When we work to develop new skills or habits, we must always ask ourselves: do these skills naturally complement each other, or are they at cross purposes?

For example: I want to exercise more AND sleep more / better.

For most of us, these goals will pull in the same direction. When I exercise regularly, I’m more tired at the end of the day, which leads to me sleeping better (and often more), which means I have more energy the next day and often feel more ready to exercise again.

Versus: I really need more time to relax, so I’m going to watch at least an hour of TV to unwind AND I’m also really tired and need to sleep more / better.

While both late-night TV-watching and sleep both appear to be in the ‘relaxing’ category, personally I find them to cut in opposite directions. I sleep neither more nor better in the rare phases when I’m regularly watching TV at night. (best example: when traveling for work).

Here are a few common AND/OR choices you might face:

Be 100% responsive to email [AND / OR] do deep strategic work.

Focus heavily on external sales / fundraising [AND / OR] clarify our strategic priorities.

Bump up our social media activity [AND / OR] get closer to our customers.

Push hard for this deadline [AND / OR] get closer as a team

Never take a day off [AND / OR] be as productive as possible

Schedule meetings 5 days a week [AND / OR] be in charge of my time

Do outrageous things for our customers [AND / OR] ensure our profitability

Always be efficient [AND / OR] be present for those around me

Promote what we have to offer [AND / OR] promote what our peers have to offer

They say the true mark of intelligence is the ability to hold two seemingly opposing thoughts at the same time.

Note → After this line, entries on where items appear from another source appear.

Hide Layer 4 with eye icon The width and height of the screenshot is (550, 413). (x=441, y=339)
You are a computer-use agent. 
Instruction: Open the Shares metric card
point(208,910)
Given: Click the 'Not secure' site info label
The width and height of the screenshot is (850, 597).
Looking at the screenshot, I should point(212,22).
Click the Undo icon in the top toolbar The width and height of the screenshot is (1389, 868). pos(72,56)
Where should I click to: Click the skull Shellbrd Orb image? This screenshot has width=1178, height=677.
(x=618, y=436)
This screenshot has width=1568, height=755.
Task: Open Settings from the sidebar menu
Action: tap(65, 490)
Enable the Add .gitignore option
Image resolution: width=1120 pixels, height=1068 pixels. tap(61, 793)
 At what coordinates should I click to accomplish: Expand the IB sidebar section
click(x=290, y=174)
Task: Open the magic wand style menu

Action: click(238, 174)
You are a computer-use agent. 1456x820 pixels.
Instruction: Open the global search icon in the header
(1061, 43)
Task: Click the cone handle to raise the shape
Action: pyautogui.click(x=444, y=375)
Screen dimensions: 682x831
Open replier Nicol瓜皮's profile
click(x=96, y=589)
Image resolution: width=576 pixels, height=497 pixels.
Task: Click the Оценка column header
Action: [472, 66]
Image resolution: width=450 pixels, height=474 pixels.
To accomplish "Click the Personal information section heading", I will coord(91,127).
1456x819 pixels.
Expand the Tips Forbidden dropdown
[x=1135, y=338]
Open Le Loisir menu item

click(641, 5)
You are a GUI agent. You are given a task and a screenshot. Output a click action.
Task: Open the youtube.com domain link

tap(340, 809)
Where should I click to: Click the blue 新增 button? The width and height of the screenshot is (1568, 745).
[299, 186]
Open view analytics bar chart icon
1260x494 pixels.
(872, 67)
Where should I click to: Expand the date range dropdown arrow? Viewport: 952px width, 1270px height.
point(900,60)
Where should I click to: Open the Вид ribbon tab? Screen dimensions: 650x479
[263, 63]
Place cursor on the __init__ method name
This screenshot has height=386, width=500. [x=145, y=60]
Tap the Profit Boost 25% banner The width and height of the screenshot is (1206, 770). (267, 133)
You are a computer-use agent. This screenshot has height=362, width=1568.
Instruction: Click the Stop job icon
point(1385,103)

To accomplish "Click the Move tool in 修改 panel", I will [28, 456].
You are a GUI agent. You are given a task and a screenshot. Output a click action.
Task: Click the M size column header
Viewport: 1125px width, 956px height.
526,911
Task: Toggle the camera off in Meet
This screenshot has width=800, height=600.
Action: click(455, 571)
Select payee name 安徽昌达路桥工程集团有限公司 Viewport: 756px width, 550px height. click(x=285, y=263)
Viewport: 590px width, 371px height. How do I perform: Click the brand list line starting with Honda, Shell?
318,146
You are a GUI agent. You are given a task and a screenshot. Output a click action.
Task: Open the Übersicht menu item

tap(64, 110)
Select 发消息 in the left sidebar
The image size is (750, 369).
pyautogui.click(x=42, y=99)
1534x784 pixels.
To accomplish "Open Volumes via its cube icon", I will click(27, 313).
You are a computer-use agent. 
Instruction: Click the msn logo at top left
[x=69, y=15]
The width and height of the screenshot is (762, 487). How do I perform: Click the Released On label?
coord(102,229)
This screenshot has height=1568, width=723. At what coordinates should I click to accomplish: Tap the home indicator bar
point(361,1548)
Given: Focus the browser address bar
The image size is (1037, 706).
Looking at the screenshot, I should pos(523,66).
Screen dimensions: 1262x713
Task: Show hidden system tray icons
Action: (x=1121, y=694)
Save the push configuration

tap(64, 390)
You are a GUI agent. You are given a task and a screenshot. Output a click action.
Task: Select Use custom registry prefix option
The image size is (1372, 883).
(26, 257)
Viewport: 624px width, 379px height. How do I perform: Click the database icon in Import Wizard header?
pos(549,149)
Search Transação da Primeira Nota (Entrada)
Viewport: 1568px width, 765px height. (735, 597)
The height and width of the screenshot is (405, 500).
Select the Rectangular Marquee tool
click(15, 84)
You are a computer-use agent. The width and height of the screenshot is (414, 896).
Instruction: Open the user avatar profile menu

Perhaps the true mark of someone who is on a growth path is the ability to make seemingly contradictory goals complementary, while also discovering and eliminating the goals that are in true conflict with each other.

Dyads

Criticizing or complementing?

Doubting or encouraging?

Analyzing or cheerleading?

Creating tension or diffusing tension?

Being easily influenced or holding firm?

Setting high expectations or letting it slide?

Driving to closure or being generative?

Adjusting based on others’ input or trusting our inner truth?

Demanding excellence at every moment or giving ourselves a break?

Stepping up or raising others up?

Laughing or crying?

The big con of school and of many jobs is the unspoken message that the way this works is: you learn a bunch of stuff—facts, figures, techniques, skills—and then you’re “good at your job.”

And then one day you open a new door and discover that the art of leadership isn’t about those kinds of skills. It is about how we can deploy, navigate and manage between and around these sorts of “ORs.”

We do this by becoming skillful at seemingly opposable dyads, so skillful that we can weave them together in unlikely ways.

We do this by fully embracing opposable attitudes, behaviors and orientations.

We do this by becoming nimble and flexible, while remaining clear and strong.

We do this, mostly, by showing up differently for different people in different situations, while also living a set of core truths, behaviors, and values.